阅读原文:
******************************
5.1 半平面交模板(from UESTC)
const double eps = 1e-8;
const double PI = acos(-1.0);
int sgn(double x)
{
if(fabs(x) < eps) return 0;
if(x < 0) return -1;
else return 1;
}
struct Point
{
double x,y;
Point(){}
Point(double _x,double _y)
{
x = _x; y = _y;
}
Point operator -(const Point &b)const
{
return Point(x - b.x, y - b.y);
}
double operator ^(const Point &b)const
{
return x*b.y - y*b.x;
}
double operator *(const Point &b)const
{
return x*b.x + y*b.y;
}
};
struct Line
{
Point s,e;
double k;
Line(){}
Line(Point _s,Point _e)
{
s = _s; e = _e;
k = atan2(e.y - s.y,e.x - s.x);
}
Point operator &(const Line &b)const
{
Point res = s;
double t = ((s - b.s)^(b.s - b.e))/((s - e)^(b.s - b.e));
res.x += (e.x - s.x)*t;
res.y += (e.y - s.y)*t;
return res;
}
};
//半平面交,直线的左边代表有效区域
bool HPIcmp(Line a,Line b)
{
if(fabs(a.k - b.k) > eps)return a.k < b.k;
return ((a.s - b.s)^(b.e - b.s)) < 0;
}
Line Q[110];
void HPI(Line line[], int n, Point res[], int &resn)
{
int tot = n;
sort(line,line+n,HPIcmp);
tot = 1;
for(int i = 1;i < n;i++)
if(fabs(line[i].k - line[i-1].k) > eps)
line[tot++] = line[i];
int head = 0, tail = 1;
Q[0] = line[0];
Q[1] = line[1];
resn = 0;
for(int i = 2; i < tot; i++)
{
if(fabs((Q[tail].e-Q[tail].s)^(Q[tail-1].e-Q[tail-1].s)) < eps ||
fabs((Q[head].e-Q[head].s)^(Q[head+1].e-Q[head+1].s)) < eps)
return;
while(head < tail && (((Q[tail]&Q[tail-1]) -
line[i].s)^(line[i].e-line[i].s)) > eps)
******************************
展示材料:
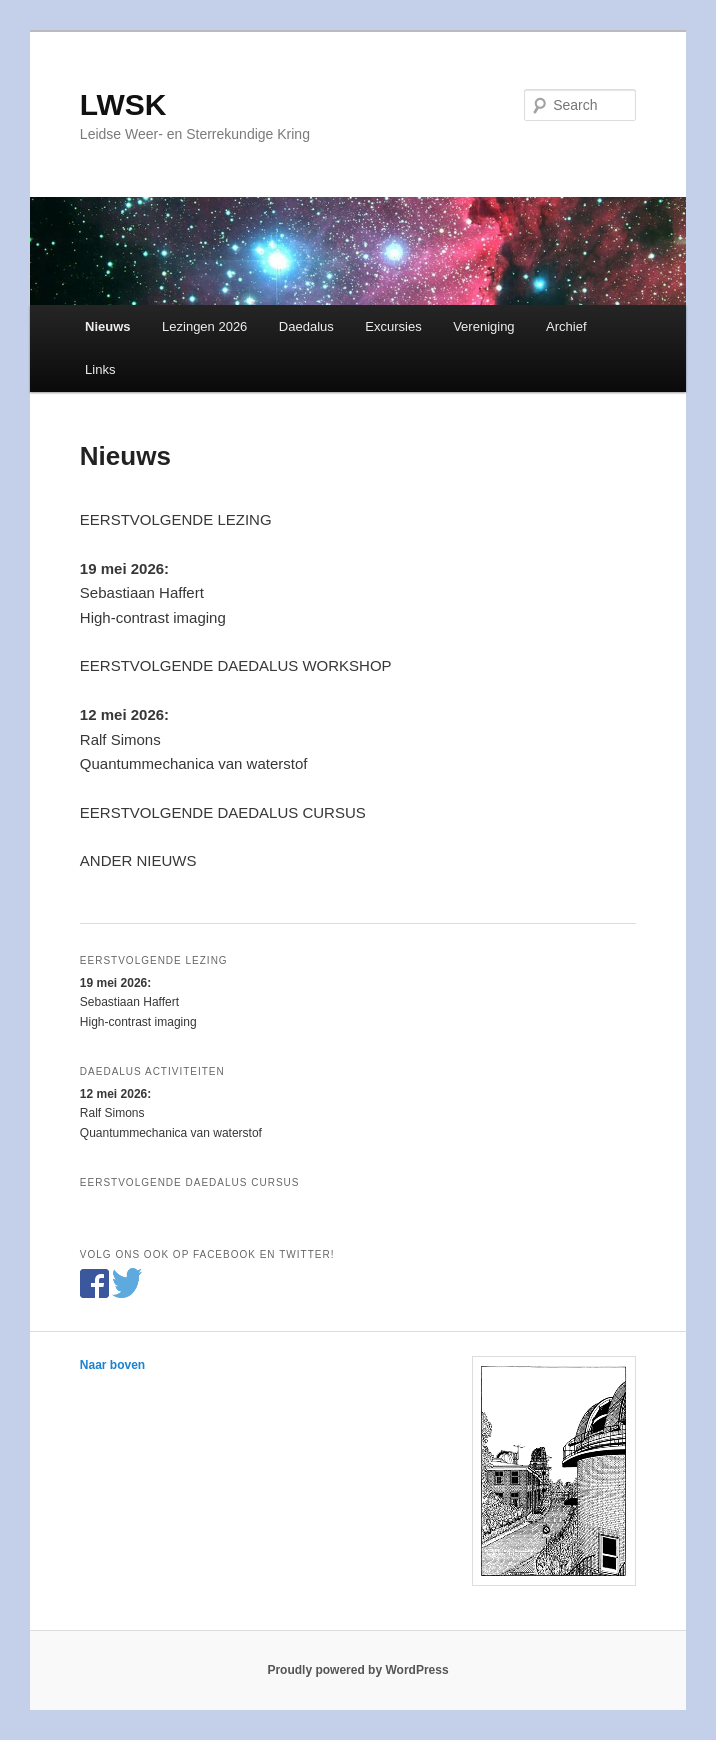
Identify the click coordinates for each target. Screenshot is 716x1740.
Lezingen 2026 (204, 326)
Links (100, 369)
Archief (566, 326)
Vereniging (483, 326)
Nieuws (108, 326)
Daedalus (306, 326)
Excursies (393, 326)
******************************
练习题目: 根据半平面交模板中的注释，直线的哪一边代表有效区域？ 这些行是另外的材料，与半平面交模板无关。

参考答案: 直线的左边代表有效区域。